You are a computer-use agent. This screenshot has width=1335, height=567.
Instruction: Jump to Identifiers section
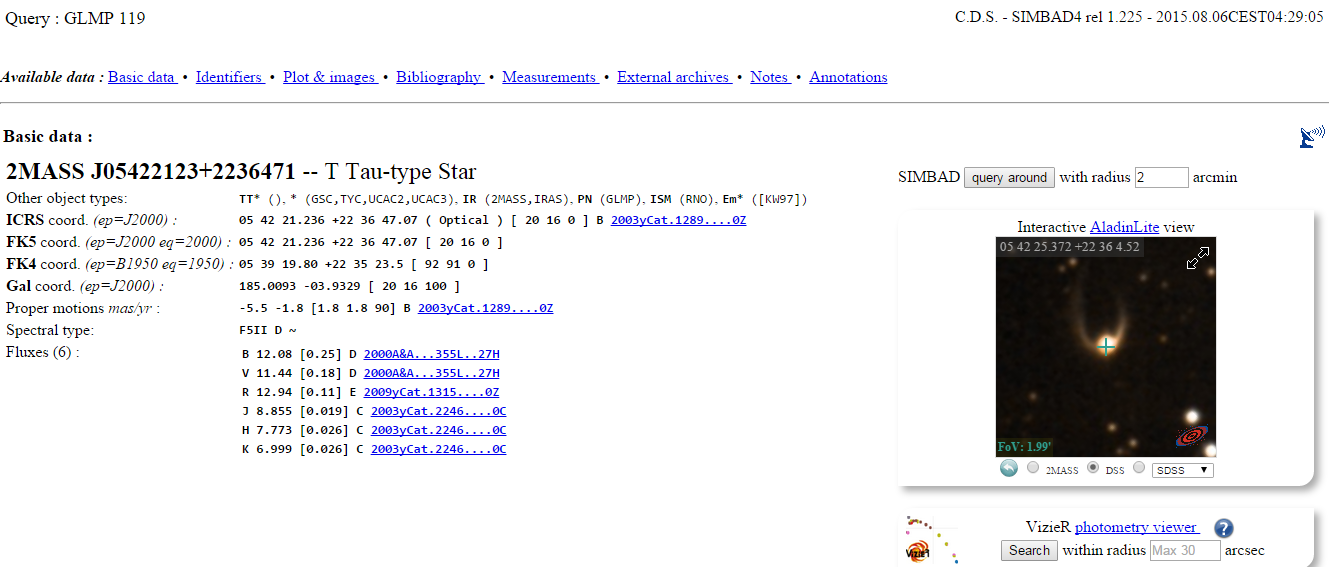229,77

---

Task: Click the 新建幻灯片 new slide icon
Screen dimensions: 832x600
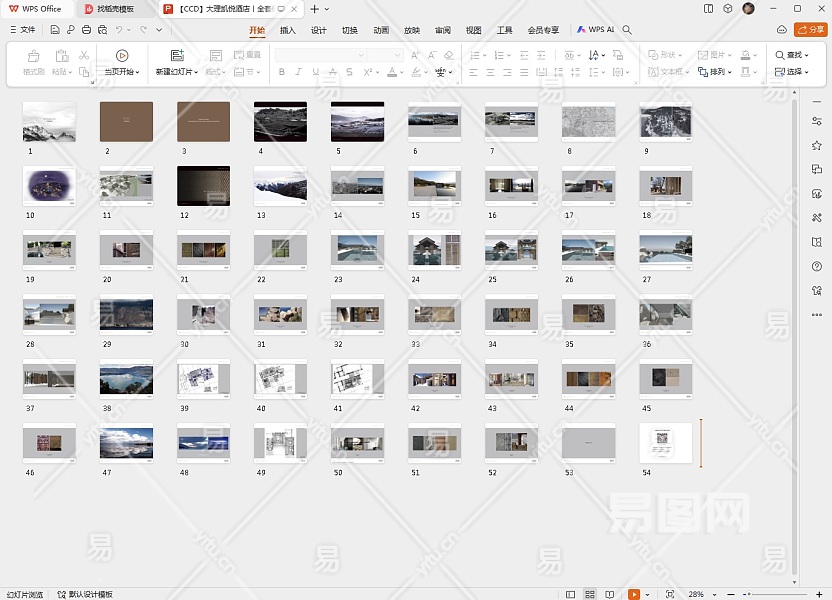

[Task instructions] Reproduce the lines above, beginning at the line with "Task: Click the 新建幻灯片 new slide icon" and stopping after the line with "Screen dimensions: 832x600", exactly as they are.

[Completed exercise]
Task: Click the 新建幻灯片 new slide icon
Screen dimensions: 832x600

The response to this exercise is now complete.